When NRA spokesman Wayne LaPierre and his fellow lobbyists denounce the Assault Weapons Ban as ineffective and point to Columbine as an example, they are actually correct. That statement, however, is disingenuous and lacks one important caveat. A simple glance at this chart proves that, with the exception of the massacre at Columbine, deaths by assault weapons were down.
Additionally, when LaPierre proposes that armed guards be posted at all 140,000 schools across the United States, he intentionally does not mention that Columbine actually had armed security and Virginia Tech — where thirty-two students and teachers were shot dead — has its own police department.
Withholding these facts in order to further his agenda against responsible gun control, LaPierre is playing the organization’s members for fools — mostly impoverished fools who afford the spokesman a lavish lifestyle. And there’s a reason for the obfuscation: Without a base kept ignorant by facts and bolstered by fear, the NRA’s biggest mouthpiece would not have a job (follow the money here).

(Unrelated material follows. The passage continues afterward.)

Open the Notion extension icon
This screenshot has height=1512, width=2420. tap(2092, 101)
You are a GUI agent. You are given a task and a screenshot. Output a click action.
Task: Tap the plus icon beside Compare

But the NRA wasn’t always so obtuse about opposing background checks. In fact, in 1999 the organization produced an advertisement that read:
“We think it’s reasonable to provide for instant checks at gun shows just like at gun stores and pawn shops.”
The quote itself is from LaPierre during his testimony at the House Judiciary Committee following the Columbine shootings. Furthermore, the gun lobbyist said that he and his organization fully supported what became known as the National Instant Criminal Background Check System. The NRA, under pressure from extremists within its own ranks, pulled and denounced the ad shortly thereafter.
Following the Sandy Hook massacre LaPierre is back full-force blasting diatribes in the klieg lights while grasping to keep his coffers filled. Meanwhile his followers seem to be turning toward some degree of rationality: Johns Hopkins University recently conducted a poll that showed 75 percent of NRA members actually approved of universal background checks for firearms.
Senate Judiciary Chairman Patrick Leahy reminded LaPierre yesterday that he recalled the spokesman’s flip-flop and referred to his 1999 exchange with Congress (watch video here). Yet LaPierre, as he is wont of late, avoided giving a logical response and instead peppered his retort with scare words: “monsters,” “homicidal maniacs,” “the mentally ill,” and the “mentally insane.”
It was patently ironic to rational listeners on both sides of the debate that as LaPierre blithered on nonsensically, he sounded not unlike the people he was describing. And this man has an arsenal.